In one aspect imaging can precede ablation at the beginning of diastole (See FIG. 5). For 128 individually fired elements for CSA imaging or regular B-scan imaging and a heart wall at 10-15 mm, it takes about 3 ms to image a 2 cm by 2 cm region. A full phased array scan will require about the same amount of time. Another issue is the time needed to program and focus of the array. Methods of making integrated circuits for driving ultrasonics and fast connections between computer and circuits are well known; such methods could achieve programming rates on the order of 3 ms. Gating can be programmed to every other heart cycle (See FIG. 5) and can be established by a heart cycle monitoring means to monitor the heart cycle or a gating processor. One could integrate an EKG system, a heart cycle monitoring sensor, a blood flow sensor, or a pressure sensor with the catheter. The information regarding the heart cycle is then used to coincide the timing and execution of the processing means within a time frame of a heart cycle (e.g. atrial diastole). If each lesion produces an elliptical burn with 1 mm by 0.1 mm axes and the pulmonary vein is about 15 mm in diameter, about 50-100 burns need to be made. If one burn can be made during 1 heart cycle (See FIG. 5) then the total burning process when fully automated takes 50-100 seconds.

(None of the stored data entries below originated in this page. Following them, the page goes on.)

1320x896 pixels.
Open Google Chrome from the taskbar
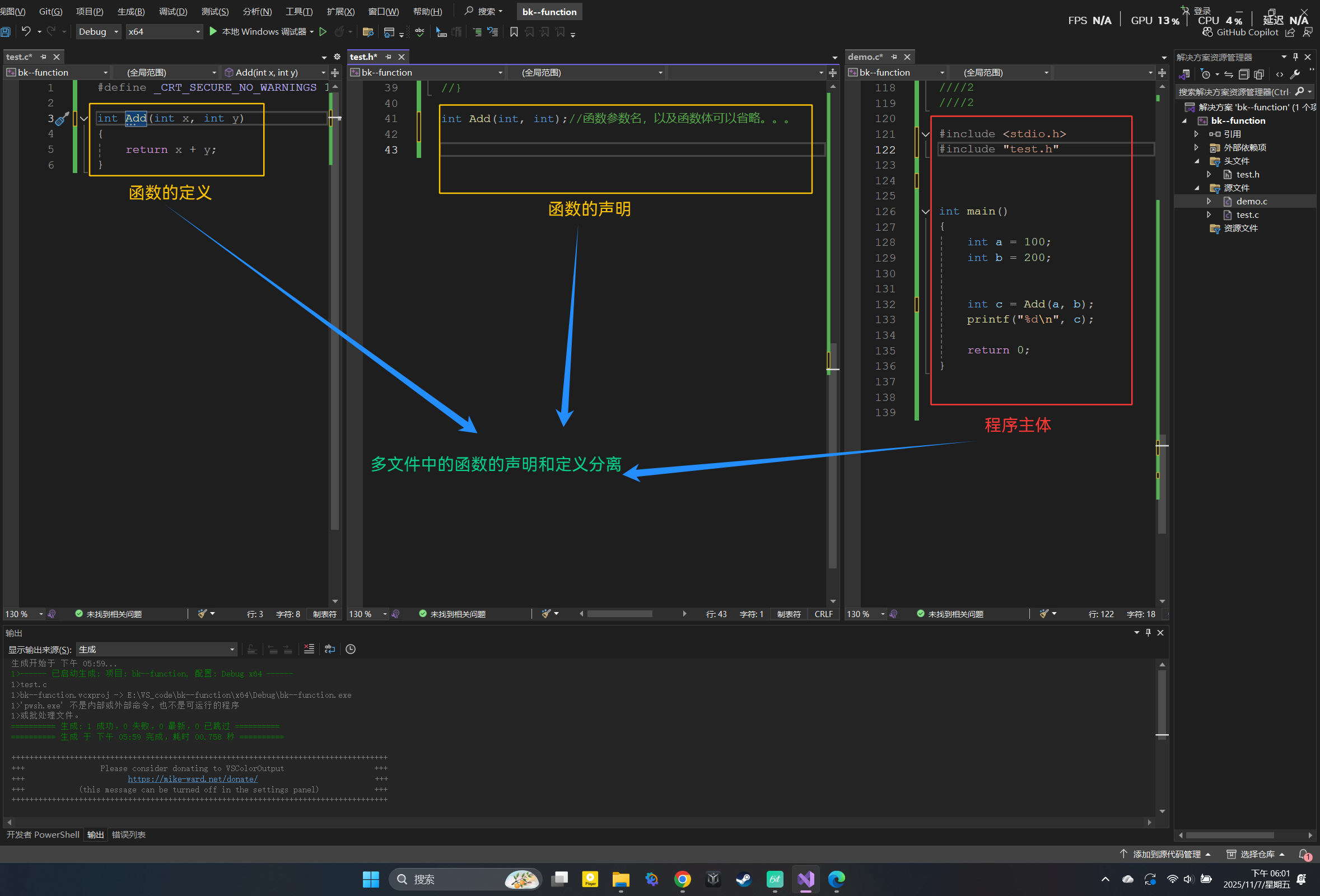click(x=682, y=879)
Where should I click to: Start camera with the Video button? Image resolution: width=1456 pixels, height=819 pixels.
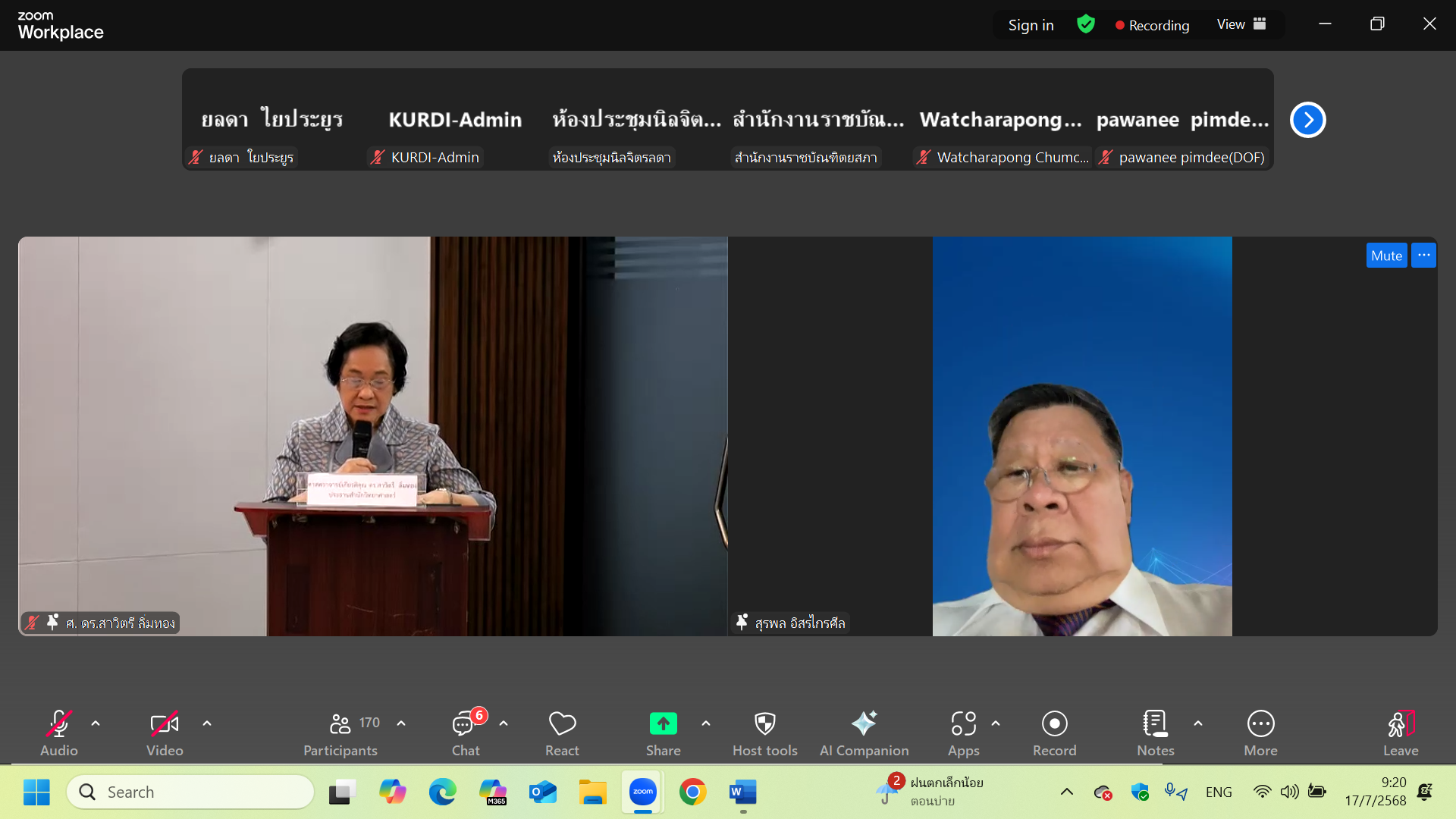[165, 733]
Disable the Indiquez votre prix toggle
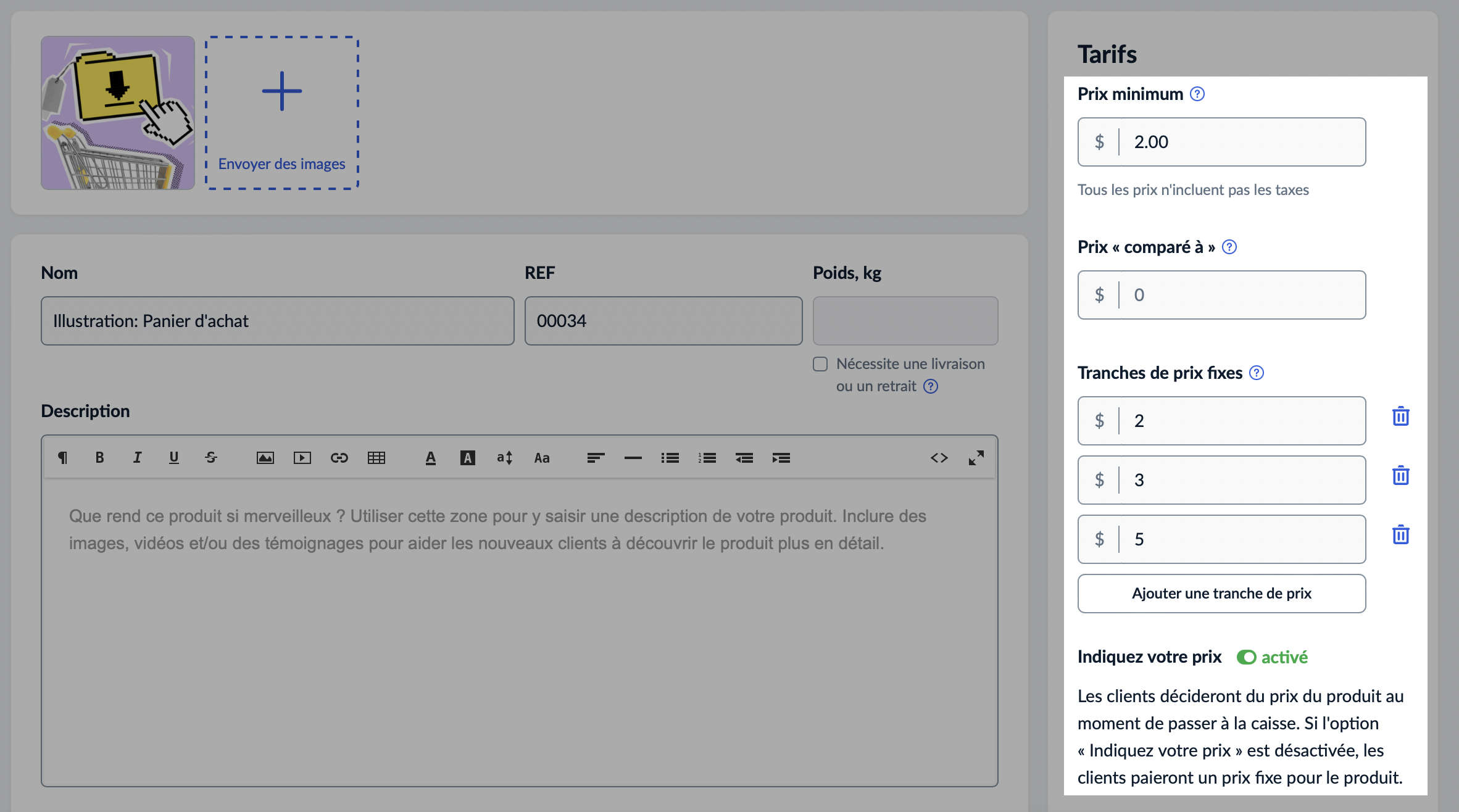This screenshot has width=1459, height=812. point(1246,657)
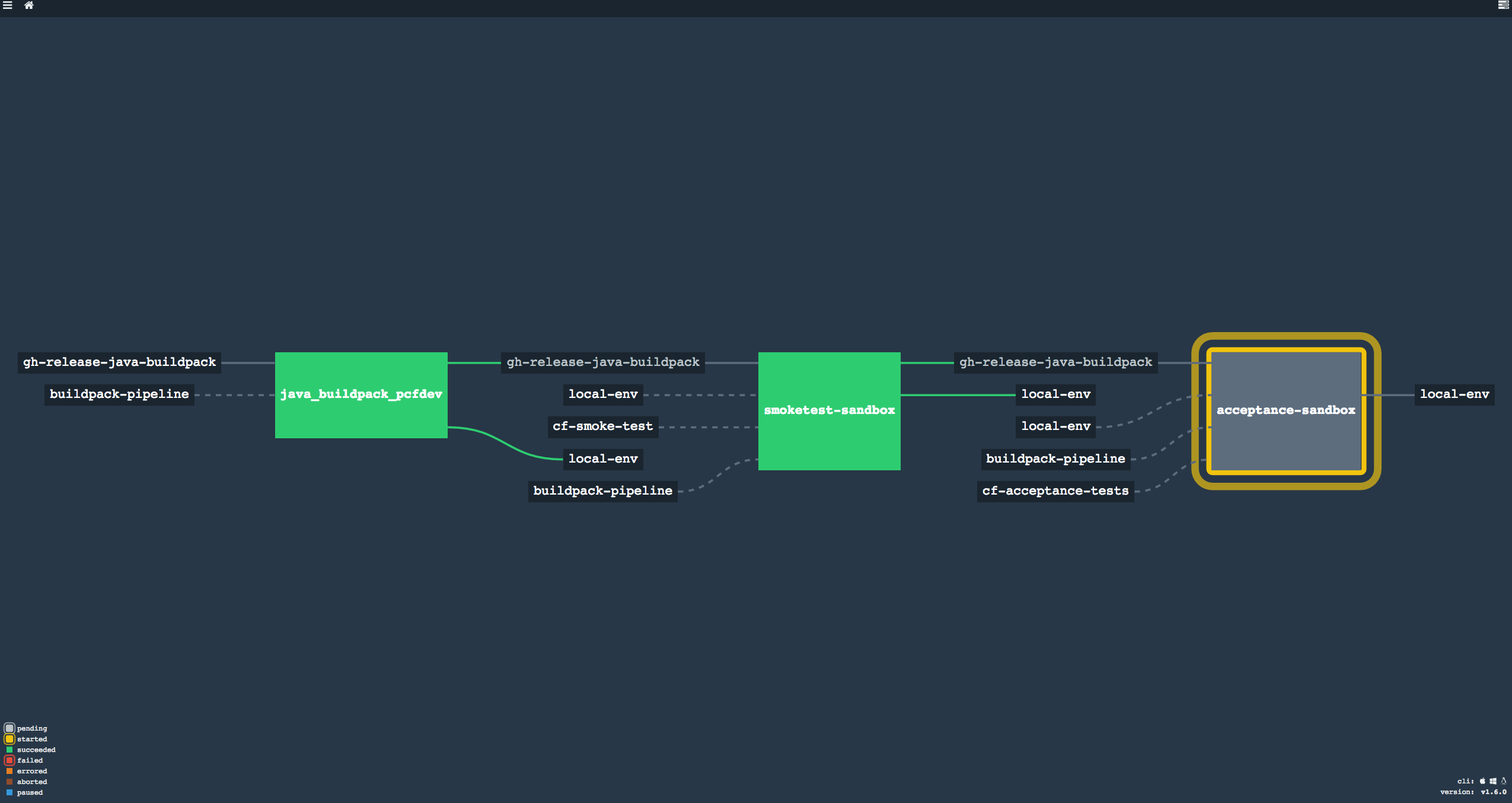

Although the present invention and its advantages have been described in detail, it should be understood that the present invention is not limited to or defined by what is shown or discussed herein. The drawings, description and discussion herein show examples of the invention and provide examples of using the invention. One skilled in the art will realize that implementations of the present invention could be made without departing from the principles, spirit or legal scope of the present invention. Accordingly, the scope of the present invention should be determined by the following claims and their legal equivalents.